#### What is being asked:
Could you copy out, word for word, every line from the one containing "The width and" through the end of the items, both ends included, and leave the pictures out?

#### Material supplied:
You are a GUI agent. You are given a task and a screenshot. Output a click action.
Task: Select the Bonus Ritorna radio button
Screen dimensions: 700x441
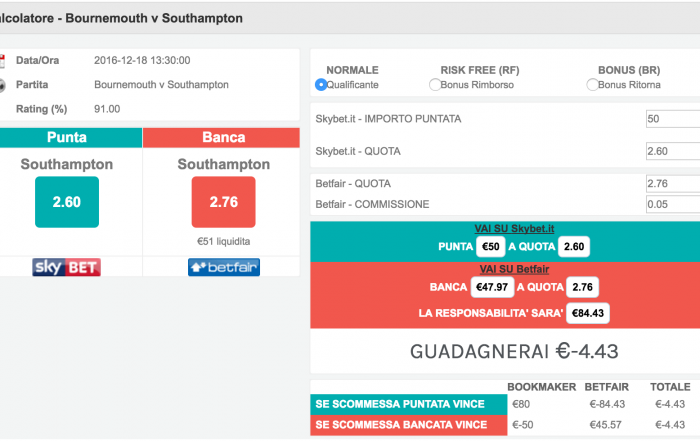coord(592,84)
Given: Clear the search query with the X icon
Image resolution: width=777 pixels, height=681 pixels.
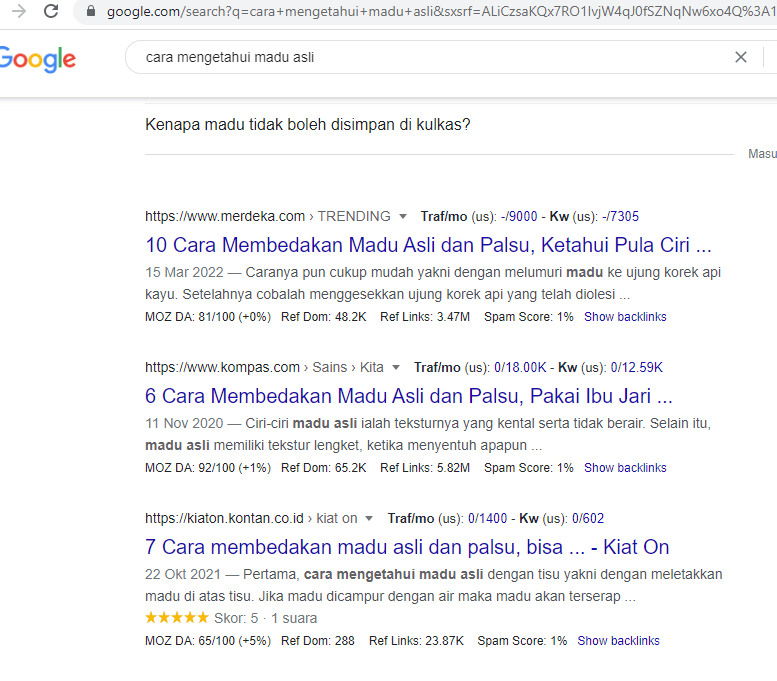Looking at the screenshot, I should click(741, 57).
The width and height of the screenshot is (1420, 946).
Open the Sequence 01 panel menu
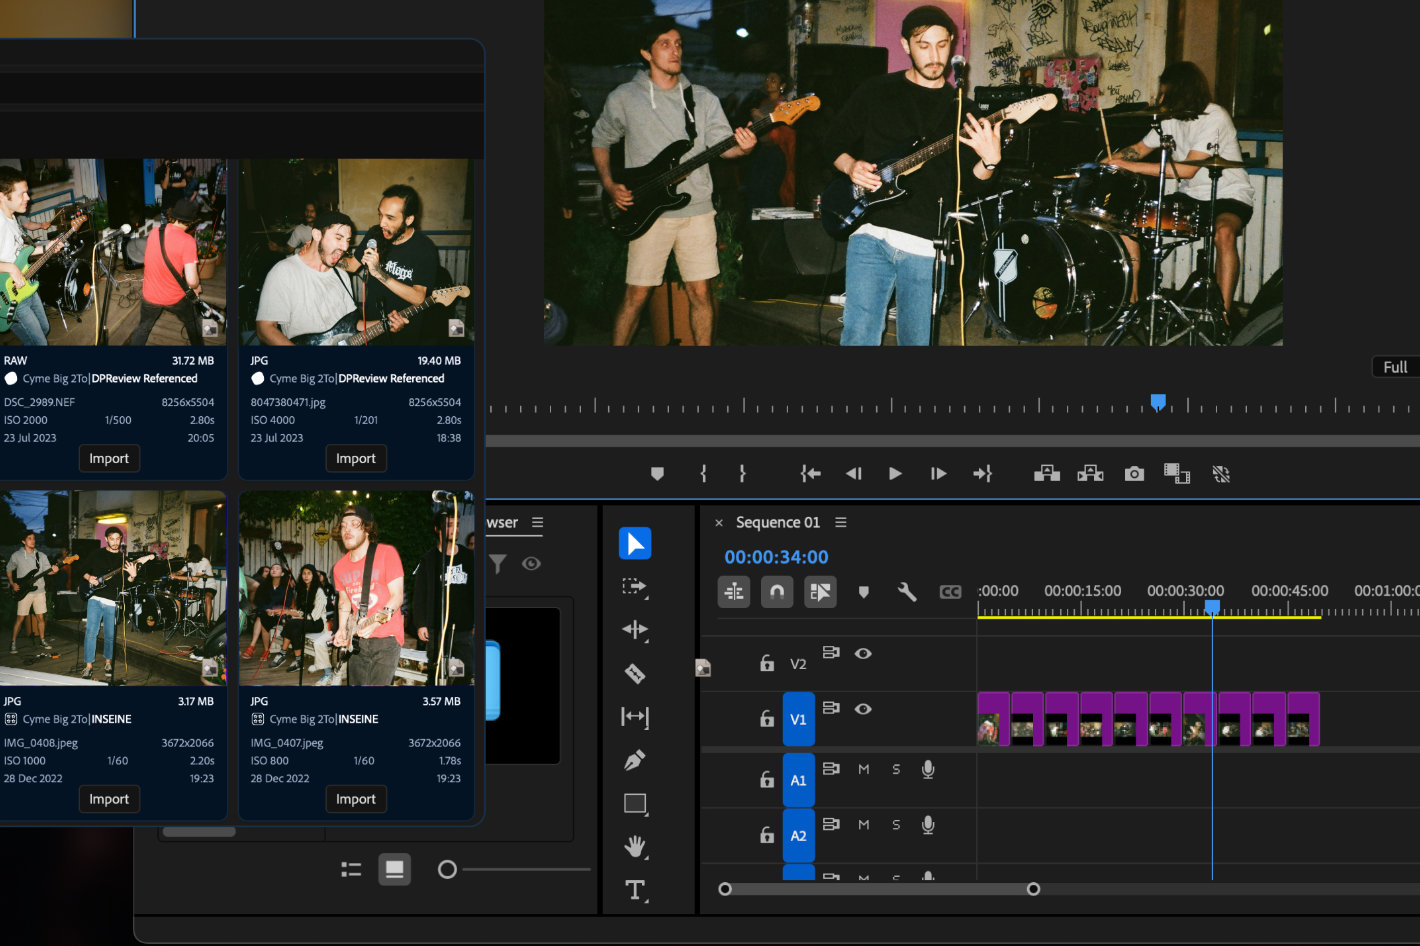841,522
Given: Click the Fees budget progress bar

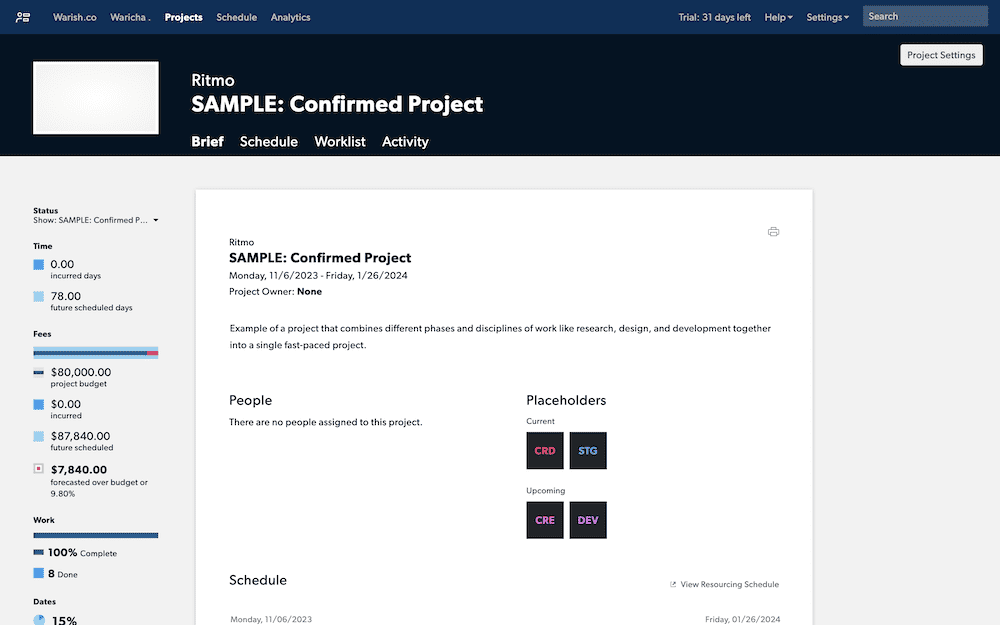Looking at the screenshot, I should coord(96,353).
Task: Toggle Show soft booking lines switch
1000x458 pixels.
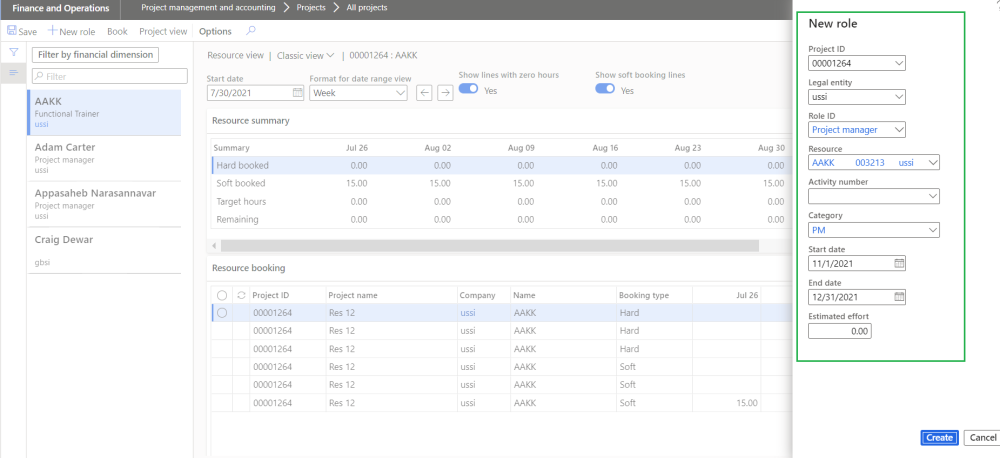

#### Output of the exercise:
The width and height of the screenshot is (1420, 946).
Open the Sequence 01 panel menu
841,522
Given: Click the Fees budget progress bar

Looking at the screenshot, I should coord(96,353).
Task: Toggle Show soft booking lines switch
1000x458 pixels.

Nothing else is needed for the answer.